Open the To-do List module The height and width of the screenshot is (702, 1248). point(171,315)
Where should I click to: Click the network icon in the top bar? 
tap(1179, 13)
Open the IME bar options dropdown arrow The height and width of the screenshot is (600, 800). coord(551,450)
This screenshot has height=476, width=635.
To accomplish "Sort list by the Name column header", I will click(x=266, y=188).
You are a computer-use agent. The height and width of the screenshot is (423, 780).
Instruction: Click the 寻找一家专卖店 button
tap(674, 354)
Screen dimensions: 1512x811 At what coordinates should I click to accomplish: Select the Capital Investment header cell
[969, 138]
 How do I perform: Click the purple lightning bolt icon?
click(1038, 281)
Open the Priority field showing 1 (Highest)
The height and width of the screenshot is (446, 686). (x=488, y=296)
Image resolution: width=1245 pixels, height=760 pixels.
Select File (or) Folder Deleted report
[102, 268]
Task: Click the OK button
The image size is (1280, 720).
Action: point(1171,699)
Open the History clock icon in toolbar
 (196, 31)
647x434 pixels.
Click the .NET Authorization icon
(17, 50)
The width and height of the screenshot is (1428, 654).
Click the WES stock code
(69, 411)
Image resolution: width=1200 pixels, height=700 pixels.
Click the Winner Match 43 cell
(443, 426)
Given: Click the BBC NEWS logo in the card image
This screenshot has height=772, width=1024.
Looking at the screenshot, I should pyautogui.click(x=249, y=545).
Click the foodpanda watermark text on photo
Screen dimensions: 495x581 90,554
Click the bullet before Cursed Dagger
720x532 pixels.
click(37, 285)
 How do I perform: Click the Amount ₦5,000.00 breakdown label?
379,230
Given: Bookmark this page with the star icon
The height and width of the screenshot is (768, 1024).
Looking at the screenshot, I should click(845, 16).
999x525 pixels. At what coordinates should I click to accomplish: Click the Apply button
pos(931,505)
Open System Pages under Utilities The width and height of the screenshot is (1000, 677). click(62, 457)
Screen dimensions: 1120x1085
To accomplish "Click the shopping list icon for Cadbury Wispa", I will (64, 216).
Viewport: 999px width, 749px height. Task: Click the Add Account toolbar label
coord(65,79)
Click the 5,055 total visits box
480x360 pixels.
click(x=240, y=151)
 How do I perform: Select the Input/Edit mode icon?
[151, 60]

########

Output every record without changing any wording.

Open the To-do List module The height and width of the screenshot is (702, 1248). point(171,315)
Where should I click to: Click the network icon in the top bar? 
tap(1179, 13)
Open the IME bar options dropdown arrow The height and width of the screenshot is (600, 800). coord(551,450)
This screenshot has height=476, width=635.
To accomplish "Sort list by the Name column header", I will click(x=266, y=188).
You are a computer-use agent. The height and width of the screenshot is (423, 780).
Instruction: Click the 寻找一家专卖店 button
tap(674, 354)
Screen dimensions: 1512x811 At what coordinates should I click to accomplish: Select the Capital Investment header cell
[969, 138]
 How do I perform: Click the purple lightning bolt icon?
click(1038, 281)
Open the Priority field showing 1 (Highest)
The height and width of the screenshot is (446, 686). (x=488, y=296)
Image resolution: width=1245 pixels, height=760 pixels.
Select File (or) Folder Deleted report
[102, 268]
Task: Click the OK button
The image size is (1280, 720).
Action: point(1171,699)
Open the History clock icon in toolbar
 (196, 31)
647x434 pixels.
Click the .NET Authorization icon
(17, 50)
The width and height of the screenshot is (1428, 654).
Click the WES stock code
(69, 411)
Image resolution: width=1200 pixels, height=700 pixels.
Click the Winner Match 43 cell
(443, 426)
Given: Click the BBC NEWS logo in the card image
This screenshot has height=772, width=1024.
Looking at the screenshot, I should pyautogui.click(x=249, y=545).
Click the foodpanda watermark text on photo
Screen dimensions: 495x581 90,554
Click the bullet before Cursed Dagger
720x532 pixels.
click(37, 285)
 How do I perform: Click the Amount ₦5,000.00 breakdown label?
379,230
Given: Bookmark this page with the star icon
The height and width of the screenshot is (768, 1024).
Looking at the screenshot, I should click(845, 16).
999x525 pixels. At what coordinates should I click to accomplish: Click the Apply button
pos(931,505)
Open System Pages under Utilities The width and height of the screenshot is (1000, 677). click(62, 457)
Screen dimensions: 1120x1085
To accomplish "Click the shopping list icon for Cadbury Wispa", I will (64, 216).
Viewport: 999px width, 749px height. Task: Click the Add Account toolbar label
coord(65,79)
Click the 5,055 total visits box
480x360 pixels.
click(x=240, y=151)
 How do I perform: Select the Input/Edit mode icon?
[151, 60]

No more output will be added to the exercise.